Production recovered in the second quarter of 2011, and farmers developed a new awareness – still in its infancy – of the need to care for the environmental aspects of their work on the land.

“Many farmers still take over forested areas to expand agricultural production, although the forests are a defence against climate change, but others are beginning to understand,” said Nogueira as she toured her farm with IPS. New greenhouses, vegetation planted on hill slopes and recent reforestation of the river bank are some responses to the disaster.

Small farmers in the area are also changing their minds about pesticide use. “We used to think that using a lot of pesticides was the way to increase production, so much so that farmers themselves would experience toxic effects when they sprayed the poisons. Now farmers want to get rid of agrochemicals,” she said.

Nogueira has the definite impression that there are more and more women farmers in the area in charge of small and medium farms, although she has no figures to prove it. Sometimes they are on their own, and sometimes their husbands give them a hand, but the men usually have wage-earning jobs in nearby towns and cities.

And even when a man is running a farm, his wife almost always works alongside him, she added.

“Women pay more attention to the details of the productive process, and we are better organised. We are more concerned about the environment and we are more determined about preserving it and farming in eco-friendly ways,” said Nogueira, who is six months pregnant and lives on the farm with her parents, her husband and their 12-year-old son. All four adults work on the farm.

“Women are more farsighted about the future of their families than men, and we are more open to innovation. The way forward for farming is sustainability,” she said with conviction.

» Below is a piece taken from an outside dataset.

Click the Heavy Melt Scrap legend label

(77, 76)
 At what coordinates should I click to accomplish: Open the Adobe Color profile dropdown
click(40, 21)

The destructive storms of 2011 caused 12,000 dollars’ worth of losses on the Nogueira farm. Nearly 30 percent of the crops were damaged and 90 percent of the harvest was ruined.

The Nogueiras produce a variety of vegetables and some citrus fruits, and had to use their savings to rebuild greenhouses and regenerate the soil.

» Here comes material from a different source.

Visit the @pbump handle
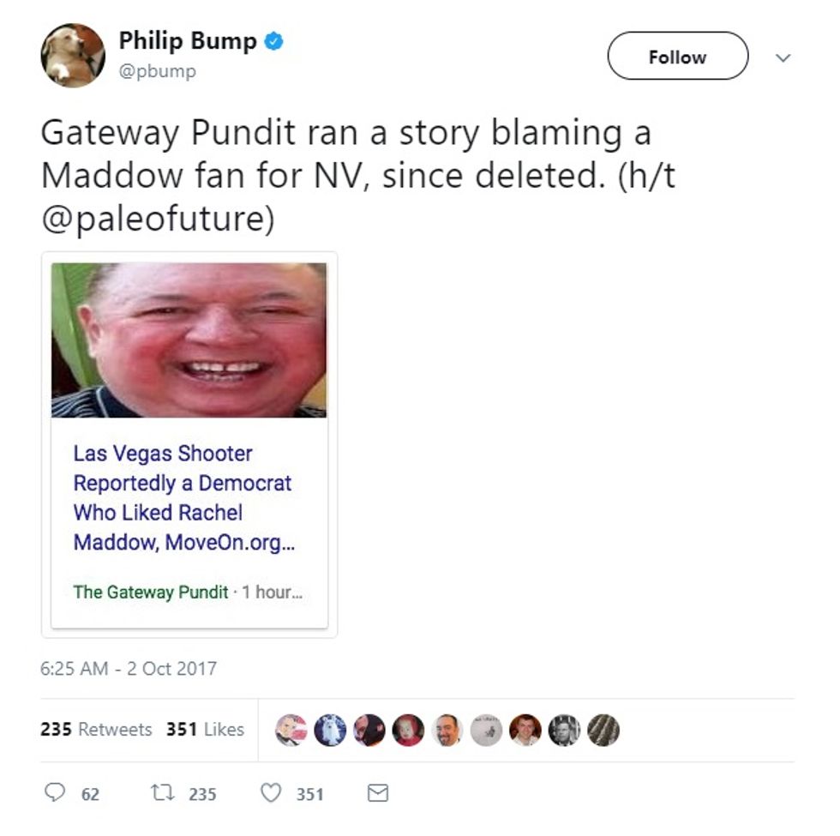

Nogueira was able to secure a grant of 8,000 dollars from the Sustainable Rural Development Programme in Micro-Watersheds (Rio Rural), implemented by the state of Rio de Janeiro’s agriculture secretariat.

The Rio Rural programme manages a fund of 79 million dollars provided by the World Bank in 2009 to promote sustainable development practices in rural areas of the state, with a particular focus on women farmers.

“Women are strategic to the sustainability of families and productive units, and they are the ones who are most concerned about food security,” Helga Hissa, the technical coordinator of Rio Rural, told IPS.

Rural women also act as promoters of ecological awareness in their communities, she said. “They lead their families into adopting practices like organic vegetable gardens, and they introduce native species of trees that grow into small forests on their farmland,” Hissa said.

The programme covers river basins in 59 municipalities and 37,000 family farms, comprising some 150,000 people who represent 30 percent of the rural population in the state. Teresópolis, 100 km from Rio de Janeiro, is the nearest big city.

Hissa acknowledged that the 2011 catastrophe has made many people in the area more aware of climate change, a process in which “women have a key role as communicators, because they are enterprising and are more open to trying new practices.”

“We didn’t know how to regenerate the soil, which was degraded by the floods. We took a Rio Rural programme course on green regeneration. They showed us how to plant oats to recover the soil, and to plant along the contours of the land,” Nogueira said.

“I also learned how to make organic vegetable gardens and grow food for us to eat without using agrochemicals,” she said.

She and her family managed to regenerate the vegetation along the banks of the river and to reforest 10 percent of the farm, twice what small farms are required to do by law.

“We used to have 40-year-old trees on the riverbank. Trees hold the soil, maintain the course of the river and help regulate temperature,” her mother, Jandira Nogueira, said.

“What many farmers lack is information about what is happening to the climate. If we don’t know how it is changing, we will continue to have tragedies like last year’s,” she said.